__Text shown__
□ □ □
The video was shown in court yesterday as part of Kahton Anderson's ongoing murder trial for the shots he fired at members of a rival gang on a crowded B15 bus in Bedford-Stuyvesant. He missed his intended targets and instead hit Angel Rojas in the back of the head. Rojas was on his way to see his kids during a break between his two jobs.
As the video begins, a woman with two small children can be seen in the right of the frame carefully seating them both in what appears to be the front of the bus. When the shot rings out, she huddles over the kids and presses down, down, until all three of them disappear between the seats.
The Times reported prosecutor Nicole Chavis describing the scene like this:
"A woman seated behind Mr. Rojas saw a hole in his head, then felt her clothes were warm. She realized it was blood and began to scream."
Rojas is obscured in the Daily News's version of the video. The Post, in publishing a screenshot of the video, did not bother to blur out Rojas slumped over in his seat.
□ □ □
__Given data__
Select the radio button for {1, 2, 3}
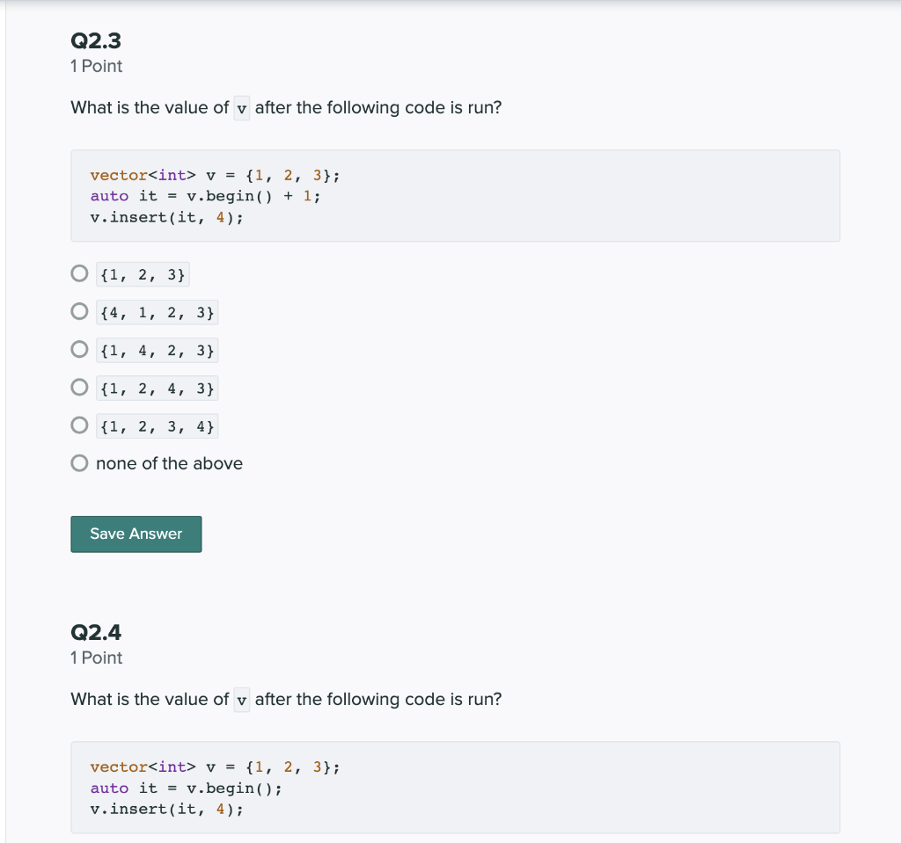 click(79, 273)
□ □ □
__Problems to solve__
(a) Based on the bus shooting report, decide whether each statement agrees with it: (i) Kahton Anderson's shots hit the rival gang members he was aiming at; (ii) Angel Rojas was heading to see his kids during a break between his two jobs; (iii) the Post blurred out Rojas in the screenshot it published. For each, answer yes or no and quote the deciding words.
(b) In the bus shooting report, on what bus and in what neighborhood were the shots fired?
(c) Translate this sentence from the bus shooting report into Spanish: "Rojas is obscured in the Daily News's version of the video."

__Answers in order__
(a)
(i) No: "He missed his intended targets and instead hit Angel Rojas in the back of the head."
(ii) Yes: "Rojas was on his way to see his kids during a break between his two jobs."
(iii) No: "did not bother to blur out Rojas slumped over in his seat."

(b) On a crowded B15 bus in Bedford-Stuyvesant.

(c) Rojas aparece oculto en la versión del video del Daily News.